11. The gas supply line further comprises a second gas introduction line connected upstream of the first flow resistance element in each of the aforementioned gas supply lines, which introduces a second gas different from the thermal conductive gas into each of the aforementioned gas supply lines. The flow rate calculation unit calculates the flow rate of the second gas introduced into each gas supply line based on the flow rate characteristics of the first flow resistance element, the primary side pressure of the first flow resistance element, and the secondary side pressure of the first flow resistance element. A gas supply system for an electrostatic chuck device according to any one of claims 1 to 10, wherein a pressure sensor for measuring the primary side pressure is provided in the second gas introduction line.

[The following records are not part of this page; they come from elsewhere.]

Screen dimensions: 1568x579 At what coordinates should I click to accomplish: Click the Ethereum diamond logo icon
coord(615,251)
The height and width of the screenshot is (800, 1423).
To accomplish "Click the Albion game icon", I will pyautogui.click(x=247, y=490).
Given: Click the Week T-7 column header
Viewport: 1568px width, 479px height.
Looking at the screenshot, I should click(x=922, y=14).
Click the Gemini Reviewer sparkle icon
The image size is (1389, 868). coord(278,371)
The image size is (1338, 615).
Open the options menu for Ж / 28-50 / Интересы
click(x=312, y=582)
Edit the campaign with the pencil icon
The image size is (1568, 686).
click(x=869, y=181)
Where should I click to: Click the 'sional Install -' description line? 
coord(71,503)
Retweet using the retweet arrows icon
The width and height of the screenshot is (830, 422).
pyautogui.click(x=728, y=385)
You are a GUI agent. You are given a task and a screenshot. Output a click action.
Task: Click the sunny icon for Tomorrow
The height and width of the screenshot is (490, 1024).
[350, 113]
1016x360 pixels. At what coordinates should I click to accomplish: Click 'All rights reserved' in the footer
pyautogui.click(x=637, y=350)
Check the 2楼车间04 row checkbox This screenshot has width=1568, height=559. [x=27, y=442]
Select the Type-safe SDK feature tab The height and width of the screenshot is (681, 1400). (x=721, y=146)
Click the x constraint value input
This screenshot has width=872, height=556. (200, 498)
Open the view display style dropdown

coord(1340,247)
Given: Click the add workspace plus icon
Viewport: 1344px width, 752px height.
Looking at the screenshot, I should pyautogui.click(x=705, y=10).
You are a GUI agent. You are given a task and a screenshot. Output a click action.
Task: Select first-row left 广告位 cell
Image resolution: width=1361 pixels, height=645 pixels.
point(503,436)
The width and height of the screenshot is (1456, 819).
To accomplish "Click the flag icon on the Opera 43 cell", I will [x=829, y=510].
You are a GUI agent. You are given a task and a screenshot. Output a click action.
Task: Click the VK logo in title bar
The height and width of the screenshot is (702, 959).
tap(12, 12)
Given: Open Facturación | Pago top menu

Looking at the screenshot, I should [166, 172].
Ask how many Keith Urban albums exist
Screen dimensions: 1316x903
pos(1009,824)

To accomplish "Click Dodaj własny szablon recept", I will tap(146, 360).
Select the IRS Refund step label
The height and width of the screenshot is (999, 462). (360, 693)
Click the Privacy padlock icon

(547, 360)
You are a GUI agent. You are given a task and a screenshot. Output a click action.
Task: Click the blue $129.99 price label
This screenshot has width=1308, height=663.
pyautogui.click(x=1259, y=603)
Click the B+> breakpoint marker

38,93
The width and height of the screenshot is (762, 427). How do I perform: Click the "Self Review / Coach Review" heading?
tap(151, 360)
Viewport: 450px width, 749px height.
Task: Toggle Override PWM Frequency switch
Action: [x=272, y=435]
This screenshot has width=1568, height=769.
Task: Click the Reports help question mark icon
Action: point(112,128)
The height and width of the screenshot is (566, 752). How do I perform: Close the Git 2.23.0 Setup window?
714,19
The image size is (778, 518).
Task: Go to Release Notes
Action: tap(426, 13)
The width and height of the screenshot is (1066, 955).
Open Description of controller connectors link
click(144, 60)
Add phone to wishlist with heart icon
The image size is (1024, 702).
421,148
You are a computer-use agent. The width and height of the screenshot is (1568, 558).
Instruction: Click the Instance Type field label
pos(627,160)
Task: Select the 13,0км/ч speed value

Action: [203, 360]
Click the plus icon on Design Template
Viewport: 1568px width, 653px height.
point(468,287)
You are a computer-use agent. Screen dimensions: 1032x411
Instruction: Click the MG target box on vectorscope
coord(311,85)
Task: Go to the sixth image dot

12. A gas supply method for supplying a thermally conductive gas to the space between the adsorption surface of an electrostatic chuck device that adsorbs an object by electrostatic force and the adsorbed surface of the object, The electrostatic chuck device comprises a plurality of gas supply lines that supply the thermal conductive gas to each of a plurality of regions set in the space, and a common line connected to each of the gas supply lines that introduces the thermal conductive gas to each of the gas supply lines. Based on the flow characteristics of the first flow resistance element provided in each of the gas supply lines, the primary side pressure of the first flow resistance element, and the secondary side pressure of the first flow resistance element, the flow rate of the thermally conductive gas introduced from the common line to each of the gas supply lines is calculated. As the primary side pressure, the measured value of the pressure sensor installed on the common line is used. A gas supply method for calculating the pressure of the thermal conductive gas in each region based on the primary side pressure of a second flow resistance element provided downstream of the first flow resistance element in each gas supply line, the flow rate of the thermal conductive gas passing through the second flow resistance element, and the flow characteristics of the second flow resistance element.

13. A program for a gas supply system that supplies a thermally conductive gas into the space between the adsorption surface of an electrostatic chuck device that adsorbs an object by electrostatic force and the adsorbed surface of the object, The electrostatic chuck device comprises a plurality of gas supply lines that supply the thermal conductive gas to each of a plurality of regions set in the space, and a common line connected to each of the gas supply lines that introduces the thermal conductive gas to each of the gas supply lines. A flow rate calculation unit calculates the flow rate of the thermally conductive gas introduced from the common line to each gas supply line based on the flow rate characteristics of the first flow resistance element provided in each gas supply line, the primary side pressure of the first flow resistance element, and the secondary side pressure of the first flow resistance element. The computer is made to function as a pressure calculation unit that calculates the pressure of the thermal conductive gas in each region based on the primary side pressure of the second flow resistance element provided downstream of the first flow resistance element in each gas supply line, the flow rate of the thermal conductive gas passing through the second flow resistance element, and the flow characteristics of the second flow resistance element. A program for a gas supply system in which the flow rate calculation unit uses the measured value of a pressure sensor installed on the common line as the primary side pressure.